I’ve been hopeful, seeing the Biden administration’s movement toward embracing harm reduction. Secretary of Health and Human Services Xavier Becerra said in a recent interview that the HHS would be supporting clean needle exchange programs and the dispensation of fentanyl testing strips.

This is a significant step forward, but it was concerning that the Biden administration appointed Rahul Gupta as the nation’s new director of the Office of National Drug Control Policy. This is the guy who was a key player in shutting down West Virginia’s largest needle exchange program and has backed legislation that would effectively terminate all of West Virginia’s harm reduction programs. All the while, the state has had a boom in HIV outbreaks and drug overdose deaths. After being sworn in last week, Gupta appears to be shifting his stance, saying in an interview with NPR, “I believe what we are doing right now is to continue to improve and increase the number of harm-reduction practices that have clear evidence behind them.”

This is hopeful. However, meanwhile, the Drug Enforcement Administration is fining pharmacies for dispensing Suboxone and Subutex, drugs used for medication-assisted treatment, a treatment protocol proved to double the chances of a person entering long-term recovery and reduce the risk of overdose by 50%.

People in need of pain medication are denied prescriptions and cut off from a safe, regulated supply, so some turn to the illegal market to treat their pain. In the past five years, with the focus on punishing Big Pharma, opioid prescriptions have decreased by more than 40%. Drug overdose deaths, the vast majority opioid-based, have doubled. There is a direct correlation.

Oh, and naloxone, a simple, cost-effective way to reverse an overdose, is in short supply and has increased in price. Pre-pandemic, harm reduction groups bought generic naloxone for about $2.50 per unit. Now, if they can get it, it costs $37. The brand name Narcan costs $75.

When we limit prescriptions, fine and prosecute medical providers and pharmacies, what are we doing?
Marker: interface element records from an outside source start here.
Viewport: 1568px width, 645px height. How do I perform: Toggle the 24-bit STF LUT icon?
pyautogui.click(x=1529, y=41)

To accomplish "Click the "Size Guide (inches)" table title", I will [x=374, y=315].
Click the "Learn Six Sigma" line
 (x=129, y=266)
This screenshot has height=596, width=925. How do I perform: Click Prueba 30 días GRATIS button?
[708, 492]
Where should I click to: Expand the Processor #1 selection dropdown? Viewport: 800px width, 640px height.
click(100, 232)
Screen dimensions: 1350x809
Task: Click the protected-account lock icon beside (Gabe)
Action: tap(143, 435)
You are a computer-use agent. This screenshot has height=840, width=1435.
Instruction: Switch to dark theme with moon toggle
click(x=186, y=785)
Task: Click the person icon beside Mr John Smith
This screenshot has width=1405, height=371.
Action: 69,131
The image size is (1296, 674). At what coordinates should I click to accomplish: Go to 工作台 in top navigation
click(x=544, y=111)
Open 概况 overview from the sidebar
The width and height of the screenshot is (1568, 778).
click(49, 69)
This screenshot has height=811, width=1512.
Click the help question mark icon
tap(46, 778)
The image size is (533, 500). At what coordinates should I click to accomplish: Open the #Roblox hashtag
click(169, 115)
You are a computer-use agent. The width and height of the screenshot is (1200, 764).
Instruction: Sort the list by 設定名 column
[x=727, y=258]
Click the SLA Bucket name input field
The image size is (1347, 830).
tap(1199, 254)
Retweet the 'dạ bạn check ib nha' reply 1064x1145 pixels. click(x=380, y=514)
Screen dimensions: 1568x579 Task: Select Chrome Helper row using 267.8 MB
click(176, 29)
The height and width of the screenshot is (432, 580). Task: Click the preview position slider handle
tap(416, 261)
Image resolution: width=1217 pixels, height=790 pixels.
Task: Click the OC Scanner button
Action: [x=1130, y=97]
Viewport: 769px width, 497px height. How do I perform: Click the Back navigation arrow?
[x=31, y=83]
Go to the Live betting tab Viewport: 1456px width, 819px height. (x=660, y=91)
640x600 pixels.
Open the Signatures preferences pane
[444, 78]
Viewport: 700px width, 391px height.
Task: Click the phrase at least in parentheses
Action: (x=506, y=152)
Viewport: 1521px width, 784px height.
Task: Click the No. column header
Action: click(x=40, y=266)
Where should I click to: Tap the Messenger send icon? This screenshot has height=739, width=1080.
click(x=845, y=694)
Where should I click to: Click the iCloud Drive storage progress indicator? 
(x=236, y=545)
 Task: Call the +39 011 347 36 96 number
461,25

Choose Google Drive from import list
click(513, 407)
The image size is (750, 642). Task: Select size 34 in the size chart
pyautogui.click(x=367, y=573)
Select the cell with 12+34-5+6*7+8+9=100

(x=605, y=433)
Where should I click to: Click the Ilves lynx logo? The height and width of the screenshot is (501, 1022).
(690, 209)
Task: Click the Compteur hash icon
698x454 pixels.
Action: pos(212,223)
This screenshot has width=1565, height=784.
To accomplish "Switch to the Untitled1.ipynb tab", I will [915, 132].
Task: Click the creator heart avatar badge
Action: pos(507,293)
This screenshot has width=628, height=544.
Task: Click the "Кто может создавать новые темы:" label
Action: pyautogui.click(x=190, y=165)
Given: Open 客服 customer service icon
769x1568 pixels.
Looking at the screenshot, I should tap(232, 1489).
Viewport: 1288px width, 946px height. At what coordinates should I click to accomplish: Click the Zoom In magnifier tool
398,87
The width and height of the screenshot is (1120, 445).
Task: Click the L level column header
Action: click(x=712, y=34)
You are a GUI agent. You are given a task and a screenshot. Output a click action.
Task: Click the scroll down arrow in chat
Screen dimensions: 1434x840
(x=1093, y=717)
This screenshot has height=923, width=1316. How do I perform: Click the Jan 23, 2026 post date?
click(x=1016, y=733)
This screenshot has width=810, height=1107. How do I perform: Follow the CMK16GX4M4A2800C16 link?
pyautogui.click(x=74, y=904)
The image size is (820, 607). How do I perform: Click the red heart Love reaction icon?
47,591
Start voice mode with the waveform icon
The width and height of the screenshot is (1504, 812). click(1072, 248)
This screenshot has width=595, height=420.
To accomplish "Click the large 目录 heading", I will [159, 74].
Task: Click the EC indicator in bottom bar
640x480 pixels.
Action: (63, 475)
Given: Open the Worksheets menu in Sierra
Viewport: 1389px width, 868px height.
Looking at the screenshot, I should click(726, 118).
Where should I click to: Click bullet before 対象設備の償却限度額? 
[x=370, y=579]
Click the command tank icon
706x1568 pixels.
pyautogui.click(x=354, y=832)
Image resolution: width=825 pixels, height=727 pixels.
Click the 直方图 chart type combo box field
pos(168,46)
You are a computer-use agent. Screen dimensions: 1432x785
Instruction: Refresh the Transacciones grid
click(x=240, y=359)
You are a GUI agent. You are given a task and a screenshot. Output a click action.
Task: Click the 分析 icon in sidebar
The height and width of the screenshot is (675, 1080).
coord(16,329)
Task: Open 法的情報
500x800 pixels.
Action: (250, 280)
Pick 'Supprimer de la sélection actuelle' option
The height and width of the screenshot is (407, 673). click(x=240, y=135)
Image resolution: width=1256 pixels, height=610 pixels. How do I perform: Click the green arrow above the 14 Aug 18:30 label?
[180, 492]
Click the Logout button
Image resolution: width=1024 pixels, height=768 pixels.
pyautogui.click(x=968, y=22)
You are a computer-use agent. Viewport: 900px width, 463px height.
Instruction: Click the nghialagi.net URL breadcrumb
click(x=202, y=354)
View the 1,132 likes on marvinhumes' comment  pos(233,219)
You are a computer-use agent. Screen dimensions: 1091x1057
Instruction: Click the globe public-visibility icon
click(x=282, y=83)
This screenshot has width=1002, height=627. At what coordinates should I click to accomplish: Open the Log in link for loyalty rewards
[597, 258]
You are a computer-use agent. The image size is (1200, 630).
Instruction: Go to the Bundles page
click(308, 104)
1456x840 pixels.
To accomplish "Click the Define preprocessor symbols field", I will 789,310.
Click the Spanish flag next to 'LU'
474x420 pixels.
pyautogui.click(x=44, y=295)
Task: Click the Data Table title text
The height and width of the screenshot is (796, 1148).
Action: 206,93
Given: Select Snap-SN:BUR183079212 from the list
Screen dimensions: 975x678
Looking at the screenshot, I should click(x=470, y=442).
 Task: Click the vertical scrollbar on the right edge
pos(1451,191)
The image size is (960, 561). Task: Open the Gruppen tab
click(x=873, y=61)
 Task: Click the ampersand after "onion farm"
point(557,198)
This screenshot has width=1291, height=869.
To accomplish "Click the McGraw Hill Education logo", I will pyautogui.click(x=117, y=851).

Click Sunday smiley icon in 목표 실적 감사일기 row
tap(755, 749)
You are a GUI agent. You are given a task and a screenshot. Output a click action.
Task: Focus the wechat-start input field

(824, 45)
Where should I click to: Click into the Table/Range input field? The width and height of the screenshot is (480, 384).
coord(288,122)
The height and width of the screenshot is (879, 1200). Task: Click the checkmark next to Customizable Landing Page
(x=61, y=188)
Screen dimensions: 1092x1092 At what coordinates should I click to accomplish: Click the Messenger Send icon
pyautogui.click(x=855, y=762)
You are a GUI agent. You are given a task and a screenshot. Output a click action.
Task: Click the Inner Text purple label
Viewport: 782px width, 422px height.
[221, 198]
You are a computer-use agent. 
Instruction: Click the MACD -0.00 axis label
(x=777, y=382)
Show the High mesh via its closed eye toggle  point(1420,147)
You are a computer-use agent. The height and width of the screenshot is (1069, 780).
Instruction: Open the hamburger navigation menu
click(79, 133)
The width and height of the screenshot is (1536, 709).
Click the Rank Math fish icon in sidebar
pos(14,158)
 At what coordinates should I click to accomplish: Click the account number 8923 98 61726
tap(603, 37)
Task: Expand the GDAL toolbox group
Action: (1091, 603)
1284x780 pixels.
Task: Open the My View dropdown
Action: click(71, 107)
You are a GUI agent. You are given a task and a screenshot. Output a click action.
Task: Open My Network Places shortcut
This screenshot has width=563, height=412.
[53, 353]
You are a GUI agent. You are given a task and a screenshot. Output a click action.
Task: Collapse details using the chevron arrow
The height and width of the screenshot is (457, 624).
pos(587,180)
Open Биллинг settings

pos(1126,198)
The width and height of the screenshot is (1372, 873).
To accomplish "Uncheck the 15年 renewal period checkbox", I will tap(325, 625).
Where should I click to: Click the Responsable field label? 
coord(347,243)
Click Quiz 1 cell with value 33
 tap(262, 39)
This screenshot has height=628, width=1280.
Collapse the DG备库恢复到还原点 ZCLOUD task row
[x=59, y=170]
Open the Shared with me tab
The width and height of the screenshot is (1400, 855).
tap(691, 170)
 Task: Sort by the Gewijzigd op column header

We’re making the problem so much worse.

First and foremost, and I will shout this until the day I die, we need to hammer home the message that addiction is a public health issue. It is not a moral failing.

Again. Addiction is a public health issue. It is not a moral failing.

What do we do with other public health issues? We use evidence-based solutions. We don’t incarcerate people.

What works is harm reduction. Because people can’t recover if they’re dead. Because people need a nonjudgmental path to recovery. This is about health care, not enabling.

What works is decriminalization. We should be diverting the funds used to jail people in for-profit detention centers and instead invest in health.

What works is treating those struggling with addiction like human beings. Tough love rarely helps. Connecting people to communities, providing them with health care and stable housing, that works.

What works is early intervention in the way of mental health services that are free and preventative, especially with young people. Imagine the difference we could make by spending tax dollars to ensure young people are given the tools and help they need to thrive.

I was 8 years old the first time I took an opiate — an expired painkiller I found in our medicine cabinet with a “May cause drowsiness” label. I was depressed and suicidal and desperate for an exit from my feelings. I began using heroin at 13 and went on to struggle with addiction for more than 15 years. I needed mental health care. What I didn’t need was “Just say no.”

The United States has spent over a trillion dollars on the “war on drugs.” And look at where we are. What have we accomplished? We have driven people away from obtaining legal, regulated pain medication to the illegal drug market, where the supply is unregulated and flooded with fentanyl. We have achieved racially biased mass incarceration.

By 2022, the U.S. is expected to spend $41 billion on drug treatment and prevention (if Congress approves the funding). And for that mass incarceration, 1 in 5 being incarcerated for a drug offense, we spend $182 billion each year.

Our drug policies have failed, and people are dying at an ever-increasing rate. Our focus needs to shift to what needs to be done to save lives. We should be concerned with treating the health of human beings, not fighting a war.